R- Compreendemos o drama dessas pessoas. São sonhos que muitas vezes vão por água abaixo ao enfrentar o Exame de Ordem. O investimento que seus familiares fizeram... Isso, de fato, é um drama social que nos entristece muito. Mas, por outro lado, outro drama maior ainda pode ser gerado pela existência no mercado de profissionais despreparados. A OAB também não pode virar as costas para isso. Nós convidamos esses estudantes para, através de suas entidades legitimamente constituídas, seus centros acadêmicos, seus diretórios acadêmicos, promover debates que tenham como objetivo a melhoria do ensino jurídico no país, e não um movimento contra o Exame de Ordem... Esse é o caminho errado. É o caminho da desqualificação e do caos, da insegurança jurídica. Mas eu espero que esses jovens tenham a serenidade, a tranqüilidade, de analisar melhor o quadro e ver que hostilizar o Exame de Ordem não é o melhor caminho.
P- Com a redução de vagas nas faculdades, o índice de aprovação na OAB alcançará um patamar maior?
R- É possível, mas isso teremos que avaliar no próximo Exame de Ordem, realizado após essa medida do Ministério da Educação. A nossa expectativa é de que realmente a aprovação alcance um patamar maior. Nós não ficamos contentes com o alto índice de reprovação, pelo contrário. Entendemos o drama desses bacharéis de Direito que querem ser advogados e não conseguem êxito no Exame de Ordem, mas temos que aguardar para ver efetivamente quais serão os efeitos da medida do Ministério da Educação.
P- Quais serão as mudanças exigidas para as faculdades na área do ensino jurídico, além da redução das vagas?

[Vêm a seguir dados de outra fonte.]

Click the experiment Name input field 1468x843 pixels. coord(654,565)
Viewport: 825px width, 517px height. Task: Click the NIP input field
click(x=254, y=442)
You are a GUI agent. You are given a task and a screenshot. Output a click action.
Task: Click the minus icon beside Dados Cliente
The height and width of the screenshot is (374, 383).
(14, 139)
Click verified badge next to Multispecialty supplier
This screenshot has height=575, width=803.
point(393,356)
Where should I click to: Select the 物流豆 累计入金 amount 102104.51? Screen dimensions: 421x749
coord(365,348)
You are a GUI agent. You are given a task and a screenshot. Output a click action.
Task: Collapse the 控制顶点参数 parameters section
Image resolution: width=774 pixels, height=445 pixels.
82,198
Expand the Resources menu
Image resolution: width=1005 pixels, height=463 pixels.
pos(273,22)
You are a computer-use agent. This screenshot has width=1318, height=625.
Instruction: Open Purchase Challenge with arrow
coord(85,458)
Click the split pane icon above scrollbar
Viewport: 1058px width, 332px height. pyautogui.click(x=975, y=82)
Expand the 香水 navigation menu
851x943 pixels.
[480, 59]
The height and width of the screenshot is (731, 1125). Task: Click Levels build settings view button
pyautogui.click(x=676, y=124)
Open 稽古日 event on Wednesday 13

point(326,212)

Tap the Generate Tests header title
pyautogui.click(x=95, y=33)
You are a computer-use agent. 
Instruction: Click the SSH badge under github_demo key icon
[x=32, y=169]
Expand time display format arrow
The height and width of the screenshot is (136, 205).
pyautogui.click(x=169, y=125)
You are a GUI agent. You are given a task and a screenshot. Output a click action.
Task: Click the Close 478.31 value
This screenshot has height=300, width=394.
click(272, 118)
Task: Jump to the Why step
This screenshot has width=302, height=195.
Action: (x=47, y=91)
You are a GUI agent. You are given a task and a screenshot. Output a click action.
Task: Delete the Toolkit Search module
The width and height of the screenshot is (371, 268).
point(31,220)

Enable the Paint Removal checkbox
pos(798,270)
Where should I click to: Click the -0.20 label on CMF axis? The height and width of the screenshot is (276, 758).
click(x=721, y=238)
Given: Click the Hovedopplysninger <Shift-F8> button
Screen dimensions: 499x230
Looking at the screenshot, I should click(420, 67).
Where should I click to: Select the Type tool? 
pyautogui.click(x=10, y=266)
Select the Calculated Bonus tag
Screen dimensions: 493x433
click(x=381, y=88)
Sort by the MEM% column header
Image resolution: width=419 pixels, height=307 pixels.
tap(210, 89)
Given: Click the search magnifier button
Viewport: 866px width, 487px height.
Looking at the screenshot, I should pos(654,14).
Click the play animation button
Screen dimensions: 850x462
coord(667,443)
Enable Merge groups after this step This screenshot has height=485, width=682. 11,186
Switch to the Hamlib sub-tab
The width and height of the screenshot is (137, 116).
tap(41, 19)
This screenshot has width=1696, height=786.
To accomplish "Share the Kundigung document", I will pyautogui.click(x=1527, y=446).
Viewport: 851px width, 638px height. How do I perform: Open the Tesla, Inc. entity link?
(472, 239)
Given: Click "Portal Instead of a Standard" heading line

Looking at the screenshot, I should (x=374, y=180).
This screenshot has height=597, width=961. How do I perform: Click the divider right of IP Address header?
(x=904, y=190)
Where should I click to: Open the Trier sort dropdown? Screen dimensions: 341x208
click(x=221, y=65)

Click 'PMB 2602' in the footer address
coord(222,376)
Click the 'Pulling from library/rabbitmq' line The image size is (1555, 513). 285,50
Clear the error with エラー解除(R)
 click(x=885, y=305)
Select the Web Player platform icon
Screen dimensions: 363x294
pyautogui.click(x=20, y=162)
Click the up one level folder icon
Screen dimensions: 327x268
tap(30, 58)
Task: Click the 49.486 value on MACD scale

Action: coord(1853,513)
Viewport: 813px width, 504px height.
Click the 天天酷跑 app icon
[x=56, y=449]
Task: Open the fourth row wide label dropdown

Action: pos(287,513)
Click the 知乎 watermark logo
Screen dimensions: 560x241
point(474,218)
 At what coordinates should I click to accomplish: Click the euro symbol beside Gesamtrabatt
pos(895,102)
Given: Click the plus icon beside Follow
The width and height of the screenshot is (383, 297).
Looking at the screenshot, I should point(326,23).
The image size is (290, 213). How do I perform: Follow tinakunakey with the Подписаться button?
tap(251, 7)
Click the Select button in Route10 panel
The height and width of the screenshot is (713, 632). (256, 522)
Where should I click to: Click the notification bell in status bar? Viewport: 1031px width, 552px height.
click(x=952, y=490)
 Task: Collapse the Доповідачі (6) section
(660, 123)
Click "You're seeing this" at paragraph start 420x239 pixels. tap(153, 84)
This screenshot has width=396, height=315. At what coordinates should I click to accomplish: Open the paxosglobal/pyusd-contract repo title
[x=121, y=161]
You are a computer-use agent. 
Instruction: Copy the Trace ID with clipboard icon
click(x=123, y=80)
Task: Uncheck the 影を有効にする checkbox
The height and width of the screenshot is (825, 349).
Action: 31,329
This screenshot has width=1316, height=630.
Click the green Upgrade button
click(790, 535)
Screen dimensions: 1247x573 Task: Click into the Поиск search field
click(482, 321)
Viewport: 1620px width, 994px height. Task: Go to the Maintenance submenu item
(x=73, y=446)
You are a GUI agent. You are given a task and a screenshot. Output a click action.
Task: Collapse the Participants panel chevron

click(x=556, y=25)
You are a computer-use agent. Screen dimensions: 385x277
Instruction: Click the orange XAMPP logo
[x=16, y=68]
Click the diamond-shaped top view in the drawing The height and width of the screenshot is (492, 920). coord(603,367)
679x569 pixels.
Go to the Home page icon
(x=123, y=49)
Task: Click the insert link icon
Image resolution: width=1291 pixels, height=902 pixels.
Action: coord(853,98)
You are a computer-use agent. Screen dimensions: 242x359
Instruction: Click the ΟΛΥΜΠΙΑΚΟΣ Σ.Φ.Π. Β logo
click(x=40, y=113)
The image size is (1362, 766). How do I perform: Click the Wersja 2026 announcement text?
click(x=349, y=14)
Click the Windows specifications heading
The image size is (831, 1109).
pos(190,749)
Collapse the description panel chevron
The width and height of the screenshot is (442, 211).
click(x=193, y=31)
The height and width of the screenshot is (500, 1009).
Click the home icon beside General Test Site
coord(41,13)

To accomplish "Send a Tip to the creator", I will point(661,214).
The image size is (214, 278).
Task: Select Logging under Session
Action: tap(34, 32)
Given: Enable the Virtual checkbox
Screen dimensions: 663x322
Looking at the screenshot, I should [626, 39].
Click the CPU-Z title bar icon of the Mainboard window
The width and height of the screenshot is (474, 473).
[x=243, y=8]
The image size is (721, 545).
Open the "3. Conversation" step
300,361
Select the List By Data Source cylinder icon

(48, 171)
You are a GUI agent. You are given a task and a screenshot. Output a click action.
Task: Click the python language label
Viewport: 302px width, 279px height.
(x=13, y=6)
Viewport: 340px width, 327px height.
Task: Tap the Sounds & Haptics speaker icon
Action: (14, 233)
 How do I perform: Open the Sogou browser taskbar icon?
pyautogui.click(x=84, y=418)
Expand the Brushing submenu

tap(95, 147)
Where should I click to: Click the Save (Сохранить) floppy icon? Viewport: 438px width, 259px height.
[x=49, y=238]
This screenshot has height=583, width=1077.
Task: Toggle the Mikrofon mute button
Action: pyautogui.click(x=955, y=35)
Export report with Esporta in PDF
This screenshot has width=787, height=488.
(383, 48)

R- Compreendo essa medida do MEC como uma atitude inicial - muito bem-vinda, mas insuficiente. A precariedade dos cursos de Direito, de uma boa parte desses cursos espalhados pelo país, exige uma ação mais efetiva do Governo em termos de fiscalização - tanto no momento de autorizar a criação desses cursos, quanto no acompanhamento das suas atividades, que pode culminar até no seu fechamento. Então, nós esperamos que essa redução do número de vagas venha acompanhada, posteriormente, por outras medidas no campo da fiscalização, no sentido de efetivamente assegurar uma melhora na qualificação desses cursos. Quem sofre com isso são os estudantes, que se iludem com a perspectiva de vir a ser advogado e acabam não passando pelo Exame de Ordem.